● **Tâches à réaliser**
1. Répondez à ces questions sur l'extrait consacré à la prostitution :
(a) Quelle mesure le gouvernement propose-t-il plus exactement ?
(b) Quelle ministre est nommée, et avec quel titre ?
(c) Quel document de l'Église est cité, et sous quel numéro ?
2. Reprenez le texte sur la pénalisation des clients de la prostitution et rédigez sa suite après sa dernière phrase.

● **Extrait à lire**

━━━━━━━━

Dans
un contexte où l'on nous promet le mariage homosexuel, l'euthanasie
et toujours plus d'avortement, le gouvernement m'a bien surpris en
proposant d'interdire la prostitution... ou plus exactement de
pénaliser les clients de la prostitution. Malgré une pensée (trop)
largement partagée selon laquelle la liberté de tout faire est la
norme en tout y compris dans la conception profonde de l'amour et de
la vie, il reste donc des situations dans lesquelles un libre
consentement rémunéré garderait quelque chose de pas complètement
satisfaisant... Sautons dans la brèche qui nous est ainsi offerte
par Najat Vallaud-Belkacem, ministre des droits des femmes, et venons
à l'appui du gouvernement dans ce positionnement courageux et plein
d'humanité !
Pénaliser les clients de la prostitution est
légitime !
La
prostitution n'est pas une activité comme les autres. Réalisée
dans un contexte fréquemment emprunt de violence (tant dans son
organisation que dans la clientèle rencontrée), elle est en plus un
acte de soumission qui rabaisse la femme (ou l'homme) qui se vend à
un objet, une marchandise. L'Eglise va jusqu'à parler de forme
d'esclavage. (#158 du compendium de la doctrine sociale de
l'Eglise) : « La proclamation solennelle des droits de
l'homme est contredite par la douloureuse réalité de violations, de
guerres et de violences en tout genre, en premier lieu […] la
diffusion un peu partout de formes toujours nouvelles d'esclavage
comme le trafic d'êtres humains, les enfants soldats, l'exploitation
des travailleurs, le trafic illégal e drogues et la prostitution. ».
On ne peut ainsi pas considérer que cette activité est « juste
un choix d'adultes consentants ». Il y a rabaissement de la
personne humaine. Il suffit pour en être convaincu de voir comme le
mot « pute » est utilisé couramment (pas par moi !) à
titre d'injure pour condamner des personnes ayant commis des actes
manquant d'humanité.

━━━━━━━━

● **Données sources**
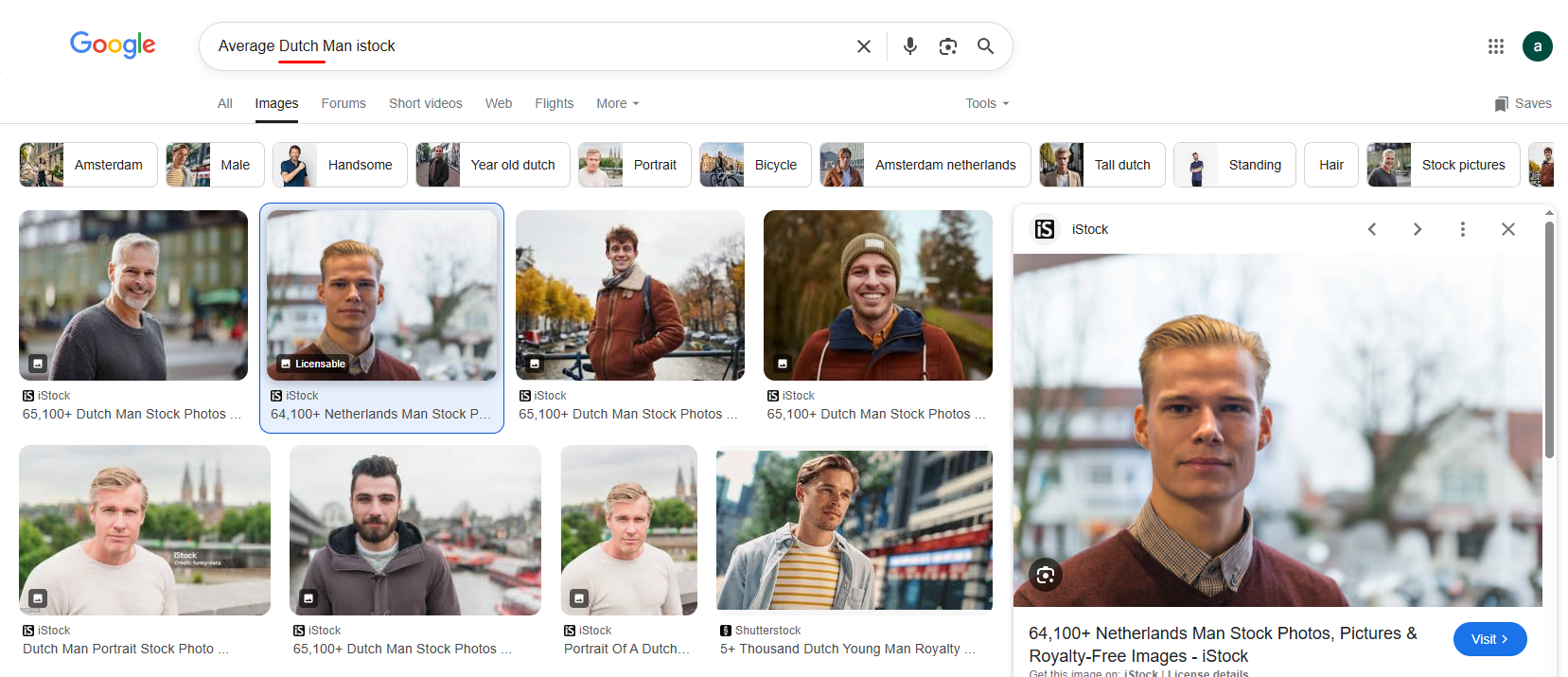Expand the More search categories dropdown
The image size is (1568, 677).
[617, 103]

━━━━━━━━

● **Résultats par tâche**
1.
(a) Pénaliser les clients de la prostitution.
(b) Najat Vallaud-Belkacem, ministre des droits des femmes.
(c) Le compendium de la doctrine sociale de l'Église, au numéro 158.

2.
Cette déshumanisation est le signe d'un échec de la société à intégrer les personnes qui s'adonnent à cette activité. C'est en cela que l'Etat est légitime à agir pour réintégrer ces femmes et ces hommes. Là où l'Etat peut difficilement agir sur une « volonté » (un pis-aller) de la prostituée elle-même en pénalisant l'activité directement (de même qu'on ne pénalise pas le suicide ou l'auto-mutilation qui sont aussi, à l'évidence, des actes néfastes pour la personne), l'Etat peut rendre cette activité moins attractive en réduisant la demande grâce à une loi qui interdirait la « demande ». Pour le coup, il est légitime de considérer que les clients participent activement à l'écartement de la société de ces femmes en favorisant et maintenant leur activité (et donc le nombre de femmes concernées). L'Etat est donc légitime à considérer qu'il y a faute de la part du client qui porte atteinte à leur dignité, et à la pénaliser. Les dix commandements étaient d'ailleurs lucides à cet égard : « tu ne convoiteras point la femme d'autrui ». Il n'est pas question dans les commandements de ne pas se donner à plusieurs hommes (même si c'est une conséquence), mais bien de ne pas chercher à demander à une femme de se donner à plusieurs hommes.
Chercher à réduire la prostitution est une bonne idée !
Au
delà du caractère légitime d'une telle loi, il serait opportun de
chercher à réduire la prostitution.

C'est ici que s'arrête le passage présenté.